Arnaud Cerutti - @arnaud_cerutti
Marc Rosset: "Des exemples à aller chercher"
RTSsport.ch: Marc Rosset, quel est à vos yeux le problème principal de Marc-Andrea Hüsler?
MARC ROSSET: Plus que son tennis, c’est vraiment sa confiance qui s’est envolée. C’est terrible de devoir courir derrière celle-ci, encore davantage pour un joueur comme lui, qui présente un jeu à risques. Dans un tel contexte, tu n’ajustes plus les lignes, mais tu sors tes coups et les centimètres ne tournent plus de ton côté. C’est compliqué de se "remettre dedans" une fois le doute installé. Hüsler devrait pouvoir, comme l’a récemment dit Ben Shelton, "laisser le cerveau au vestiaire". Mais je peux vous assurer que c’est plus facile à dire qu’à faire!
RTSsport.ch: Surtout que, désormais retombé au classement, et encore plus bas encore sans doute début octobre, il devrait se retrouver dans un tout autre univers prochainement…
MARC ROSSET: Oui, mais ce n’est pas le premier ni le dernier à vivre cela. Peut-être que ça pourrait lui faire du bien. Il a, je crois, les moyens de se remettre d’aplomb.
RTSsport.ch: Quelle est la clé?
Marc Rosset: Il faut qu’il travaille encore plus dur, qu’il se penche sur les points où il peut progresser. C’est plus important que d’engager quelqu’un pour gérer sa communication! Selon moi, Marc-Andrea a physiquement encore de la marge. Et puis, on sait qu’il n’est actuellement pas de ceux qui vont gagner des points à la bagarre. Donc il doit vraiment bosser là-dessus. Il doit durcir son jeu. Je pense en outre qu’il doit aller chercher quelques exemples pour s’en nourrir.
RTSsport.ch: C’est-à-dire?
MARC ROSSET: Lorsqu’on me parle d’un joueur qui doit progresser, j’essaie de chercher quelqu’un qui lui ressemble dans le style et de comparer avec ce que ledit joueur faisait ou a su faire de mieux.
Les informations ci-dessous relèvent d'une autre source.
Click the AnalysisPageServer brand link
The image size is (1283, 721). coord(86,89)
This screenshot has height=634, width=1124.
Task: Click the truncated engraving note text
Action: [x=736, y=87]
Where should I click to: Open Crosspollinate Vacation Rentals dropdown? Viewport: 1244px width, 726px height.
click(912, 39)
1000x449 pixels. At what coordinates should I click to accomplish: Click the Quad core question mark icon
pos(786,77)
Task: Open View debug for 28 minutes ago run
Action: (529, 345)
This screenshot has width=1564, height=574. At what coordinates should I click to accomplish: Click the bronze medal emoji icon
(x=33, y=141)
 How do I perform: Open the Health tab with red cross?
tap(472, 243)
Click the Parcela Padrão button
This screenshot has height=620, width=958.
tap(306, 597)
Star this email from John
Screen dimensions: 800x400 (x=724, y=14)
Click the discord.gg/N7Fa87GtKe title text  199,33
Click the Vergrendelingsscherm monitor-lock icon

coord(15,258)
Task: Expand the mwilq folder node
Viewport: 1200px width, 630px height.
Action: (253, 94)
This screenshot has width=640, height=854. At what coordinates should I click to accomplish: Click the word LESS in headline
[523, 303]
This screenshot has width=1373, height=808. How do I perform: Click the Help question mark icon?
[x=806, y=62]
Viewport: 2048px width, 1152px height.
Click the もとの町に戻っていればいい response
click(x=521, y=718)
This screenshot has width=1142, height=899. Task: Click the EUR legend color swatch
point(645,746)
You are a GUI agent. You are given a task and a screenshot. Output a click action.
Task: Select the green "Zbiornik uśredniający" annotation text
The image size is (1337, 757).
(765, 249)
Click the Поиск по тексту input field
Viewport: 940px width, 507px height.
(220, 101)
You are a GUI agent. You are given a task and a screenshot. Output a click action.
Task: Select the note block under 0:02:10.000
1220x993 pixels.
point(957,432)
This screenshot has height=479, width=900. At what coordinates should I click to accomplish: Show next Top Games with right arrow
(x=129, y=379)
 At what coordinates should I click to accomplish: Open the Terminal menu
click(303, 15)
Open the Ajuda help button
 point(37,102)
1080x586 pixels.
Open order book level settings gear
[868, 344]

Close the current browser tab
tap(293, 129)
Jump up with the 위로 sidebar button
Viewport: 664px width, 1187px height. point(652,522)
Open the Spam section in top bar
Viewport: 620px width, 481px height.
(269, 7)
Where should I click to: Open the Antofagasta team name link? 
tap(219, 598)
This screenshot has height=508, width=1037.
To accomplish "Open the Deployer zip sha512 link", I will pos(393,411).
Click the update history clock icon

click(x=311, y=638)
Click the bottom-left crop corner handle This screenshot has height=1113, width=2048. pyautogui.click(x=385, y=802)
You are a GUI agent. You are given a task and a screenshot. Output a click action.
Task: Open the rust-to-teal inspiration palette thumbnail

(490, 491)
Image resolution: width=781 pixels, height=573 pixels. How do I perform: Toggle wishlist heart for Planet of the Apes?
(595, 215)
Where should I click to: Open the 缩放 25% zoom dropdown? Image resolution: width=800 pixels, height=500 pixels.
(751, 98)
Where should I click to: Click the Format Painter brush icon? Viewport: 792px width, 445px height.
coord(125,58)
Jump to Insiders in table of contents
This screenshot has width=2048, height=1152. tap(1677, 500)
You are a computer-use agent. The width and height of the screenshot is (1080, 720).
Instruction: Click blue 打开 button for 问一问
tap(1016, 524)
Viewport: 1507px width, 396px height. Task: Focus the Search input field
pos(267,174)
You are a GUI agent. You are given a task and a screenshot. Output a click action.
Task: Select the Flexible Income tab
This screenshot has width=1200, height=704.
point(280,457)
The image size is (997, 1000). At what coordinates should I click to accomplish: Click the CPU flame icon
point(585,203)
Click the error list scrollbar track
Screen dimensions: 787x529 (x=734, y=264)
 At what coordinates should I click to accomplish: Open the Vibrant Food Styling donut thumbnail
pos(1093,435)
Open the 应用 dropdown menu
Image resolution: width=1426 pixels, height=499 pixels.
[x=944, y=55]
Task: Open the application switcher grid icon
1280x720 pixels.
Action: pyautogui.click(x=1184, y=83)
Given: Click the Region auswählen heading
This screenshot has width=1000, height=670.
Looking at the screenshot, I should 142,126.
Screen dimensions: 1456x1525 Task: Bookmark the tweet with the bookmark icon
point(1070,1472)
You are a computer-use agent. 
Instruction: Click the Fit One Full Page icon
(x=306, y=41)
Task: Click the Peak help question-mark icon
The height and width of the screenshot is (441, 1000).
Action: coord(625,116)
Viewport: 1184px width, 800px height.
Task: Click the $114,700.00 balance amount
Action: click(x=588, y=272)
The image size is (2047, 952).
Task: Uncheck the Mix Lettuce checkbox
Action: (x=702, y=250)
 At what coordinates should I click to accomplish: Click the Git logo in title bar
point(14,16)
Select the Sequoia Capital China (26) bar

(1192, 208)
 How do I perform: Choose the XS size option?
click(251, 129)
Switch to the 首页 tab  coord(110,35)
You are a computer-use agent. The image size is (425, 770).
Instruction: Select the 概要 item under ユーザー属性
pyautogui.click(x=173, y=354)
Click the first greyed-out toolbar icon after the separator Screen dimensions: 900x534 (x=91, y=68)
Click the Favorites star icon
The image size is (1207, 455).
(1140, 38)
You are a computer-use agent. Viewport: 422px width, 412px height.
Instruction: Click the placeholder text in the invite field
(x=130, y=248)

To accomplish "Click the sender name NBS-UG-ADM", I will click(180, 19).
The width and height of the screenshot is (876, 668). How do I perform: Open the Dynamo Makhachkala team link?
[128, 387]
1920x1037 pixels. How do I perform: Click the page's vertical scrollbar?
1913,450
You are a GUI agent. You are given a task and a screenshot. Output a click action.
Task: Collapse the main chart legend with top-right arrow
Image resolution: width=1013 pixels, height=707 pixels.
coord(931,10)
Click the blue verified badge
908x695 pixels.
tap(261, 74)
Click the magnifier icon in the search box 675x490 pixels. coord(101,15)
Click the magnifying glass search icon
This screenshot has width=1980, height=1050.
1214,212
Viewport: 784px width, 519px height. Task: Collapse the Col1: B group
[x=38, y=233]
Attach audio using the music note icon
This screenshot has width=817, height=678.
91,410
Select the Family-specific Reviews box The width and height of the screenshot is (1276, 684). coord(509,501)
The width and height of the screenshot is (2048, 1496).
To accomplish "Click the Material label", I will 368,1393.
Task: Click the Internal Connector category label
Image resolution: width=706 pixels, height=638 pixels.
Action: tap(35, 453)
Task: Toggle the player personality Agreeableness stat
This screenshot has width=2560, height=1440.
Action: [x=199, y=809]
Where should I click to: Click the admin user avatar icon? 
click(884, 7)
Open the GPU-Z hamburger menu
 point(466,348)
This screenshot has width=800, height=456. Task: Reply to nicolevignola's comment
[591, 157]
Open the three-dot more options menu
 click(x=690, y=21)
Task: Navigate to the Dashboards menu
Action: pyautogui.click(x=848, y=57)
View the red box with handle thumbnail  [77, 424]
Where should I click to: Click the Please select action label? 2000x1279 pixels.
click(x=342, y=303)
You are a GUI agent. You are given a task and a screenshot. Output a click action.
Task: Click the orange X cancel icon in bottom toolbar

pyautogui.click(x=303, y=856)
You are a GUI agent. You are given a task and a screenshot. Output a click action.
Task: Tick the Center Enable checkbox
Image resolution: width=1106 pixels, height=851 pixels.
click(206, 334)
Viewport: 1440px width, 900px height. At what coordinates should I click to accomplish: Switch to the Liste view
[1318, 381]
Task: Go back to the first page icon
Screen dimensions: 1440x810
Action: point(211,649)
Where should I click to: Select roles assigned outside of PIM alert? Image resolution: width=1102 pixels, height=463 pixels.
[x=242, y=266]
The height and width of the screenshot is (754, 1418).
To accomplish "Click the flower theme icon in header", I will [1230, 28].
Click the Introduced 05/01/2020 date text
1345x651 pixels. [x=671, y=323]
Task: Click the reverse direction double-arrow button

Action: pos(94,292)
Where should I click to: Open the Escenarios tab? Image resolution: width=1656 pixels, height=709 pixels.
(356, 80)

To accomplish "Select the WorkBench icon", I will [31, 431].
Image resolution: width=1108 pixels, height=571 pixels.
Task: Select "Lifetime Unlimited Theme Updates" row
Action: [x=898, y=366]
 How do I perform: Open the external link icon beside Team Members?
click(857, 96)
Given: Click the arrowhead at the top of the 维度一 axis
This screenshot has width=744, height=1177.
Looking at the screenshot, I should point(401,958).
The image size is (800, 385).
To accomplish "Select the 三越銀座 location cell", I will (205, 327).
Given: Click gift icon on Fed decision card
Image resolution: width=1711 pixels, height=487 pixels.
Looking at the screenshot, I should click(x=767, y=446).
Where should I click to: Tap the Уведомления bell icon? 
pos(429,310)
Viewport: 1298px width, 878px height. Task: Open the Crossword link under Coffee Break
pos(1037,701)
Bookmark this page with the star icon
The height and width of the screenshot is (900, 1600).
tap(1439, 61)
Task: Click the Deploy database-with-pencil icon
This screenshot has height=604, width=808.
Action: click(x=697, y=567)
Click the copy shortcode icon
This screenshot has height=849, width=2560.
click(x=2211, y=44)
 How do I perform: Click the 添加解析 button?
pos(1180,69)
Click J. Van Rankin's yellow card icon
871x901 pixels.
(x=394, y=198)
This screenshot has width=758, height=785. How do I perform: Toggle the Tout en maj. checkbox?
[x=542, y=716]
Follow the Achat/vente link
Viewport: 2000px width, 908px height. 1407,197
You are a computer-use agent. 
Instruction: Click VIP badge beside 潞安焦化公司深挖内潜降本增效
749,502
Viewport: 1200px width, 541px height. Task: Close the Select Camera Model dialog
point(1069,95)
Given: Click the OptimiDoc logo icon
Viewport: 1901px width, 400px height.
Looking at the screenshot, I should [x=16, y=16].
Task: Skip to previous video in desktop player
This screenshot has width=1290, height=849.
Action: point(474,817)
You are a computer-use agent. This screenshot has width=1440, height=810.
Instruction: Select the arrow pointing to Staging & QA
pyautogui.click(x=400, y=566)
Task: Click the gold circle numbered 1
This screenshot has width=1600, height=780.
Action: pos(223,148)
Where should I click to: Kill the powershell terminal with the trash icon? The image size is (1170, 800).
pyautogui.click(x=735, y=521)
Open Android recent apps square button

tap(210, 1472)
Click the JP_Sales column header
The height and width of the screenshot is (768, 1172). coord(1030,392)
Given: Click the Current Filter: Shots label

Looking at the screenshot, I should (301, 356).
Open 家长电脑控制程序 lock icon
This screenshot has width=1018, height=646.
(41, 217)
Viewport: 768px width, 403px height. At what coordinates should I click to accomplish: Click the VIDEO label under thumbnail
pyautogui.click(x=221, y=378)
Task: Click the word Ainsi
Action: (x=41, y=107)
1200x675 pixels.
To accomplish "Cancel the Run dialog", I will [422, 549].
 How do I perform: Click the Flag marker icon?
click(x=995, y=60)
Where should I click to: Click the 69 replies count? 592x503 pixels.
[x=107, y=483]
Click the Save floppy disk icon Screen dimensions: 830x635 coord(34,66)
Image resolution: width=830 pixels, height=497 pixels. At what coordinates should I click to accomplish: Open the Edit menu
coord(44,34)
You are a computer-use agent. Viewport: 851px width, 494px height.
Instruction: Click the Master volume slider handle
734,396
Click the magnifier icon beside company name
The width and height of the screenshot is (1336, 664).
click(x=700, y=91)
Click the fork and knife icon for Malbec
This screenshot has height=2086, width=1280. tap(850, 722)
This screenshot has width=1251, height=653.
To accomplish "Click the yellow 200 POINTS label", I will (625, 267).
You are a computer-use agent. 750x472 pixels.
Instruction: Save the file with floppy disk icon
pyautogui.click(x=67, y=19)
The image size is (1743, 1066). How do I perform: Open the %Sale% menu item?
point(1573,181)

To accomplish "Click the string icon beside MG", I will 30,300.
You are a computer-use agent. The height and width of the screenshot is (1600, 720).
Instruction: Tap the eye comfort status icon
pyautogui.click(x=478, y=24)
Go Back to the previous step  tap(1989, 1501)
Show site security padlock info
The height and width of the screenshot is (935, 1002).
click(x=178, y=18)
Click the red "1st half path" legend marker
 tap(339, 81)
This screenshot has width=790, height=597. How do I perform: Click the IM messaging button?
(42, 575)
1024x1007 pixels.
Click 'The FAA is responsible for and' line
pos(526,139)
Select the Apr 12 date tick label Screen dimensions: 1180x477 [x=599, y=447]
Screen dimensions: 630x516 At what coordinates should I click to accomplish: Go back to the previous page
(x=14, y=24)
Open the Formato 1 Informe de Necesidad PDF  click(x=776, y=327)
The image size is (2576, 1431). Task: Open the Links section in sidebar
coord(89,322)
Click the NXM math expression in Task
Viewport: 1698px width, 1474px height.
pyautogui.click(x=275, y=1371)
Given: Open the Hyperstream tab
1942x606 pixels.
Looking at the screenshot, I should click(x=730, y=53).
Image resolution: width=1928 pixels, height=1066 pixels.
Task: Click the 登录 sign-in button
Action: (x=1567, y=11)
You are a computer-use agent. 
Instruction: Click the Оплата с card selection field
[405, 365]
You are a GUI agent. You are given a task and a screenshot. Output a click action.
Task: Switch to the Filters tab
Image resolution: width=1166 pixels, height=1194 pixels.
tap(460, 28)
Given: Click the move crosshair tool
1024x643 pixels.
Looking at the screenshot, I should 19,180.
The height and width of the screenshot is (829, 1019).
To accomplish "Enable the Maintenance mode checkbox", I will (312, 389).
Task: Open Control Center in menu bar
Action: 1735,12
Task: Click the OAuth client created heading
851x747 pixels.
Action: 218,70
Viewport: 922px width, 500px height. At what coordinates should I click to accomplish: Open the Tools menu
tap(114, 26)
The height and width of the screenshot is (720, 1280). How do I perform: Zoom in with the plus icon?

Eh bien moi, je compare volontiers le style de Hüsler avec celui de Greg Rusedski (ndlr: ancien no4 mondial, finaliste de l’US Open 1997), que j’ai vu arriver sur le Circuit dans les années 90. Le mec avait un gros service mais était incapable de tenir l’échange, de mettre quatre balles de suite dans le court. Mais il a travaillé et a connu une progression graduelle très intéressante! Il a commencé à savoir slicer en revers, à tenir l’échange, à être plutôt habile au filet, tout en se montrant intraitable au service, au point de réaliser une superbe carrière ensuite. Vous allez me dire que c’était il y a 25-30 ans, mais peu importe: si j’étais Hüsler, je regarderais ce qu’a fait Rusedski pour franchir des paliers. "Mac" doit devenir plus solide dans l’échange, quitte à devoir enchaîner 35 slices. Encore une fois, il doit durcir son jeu.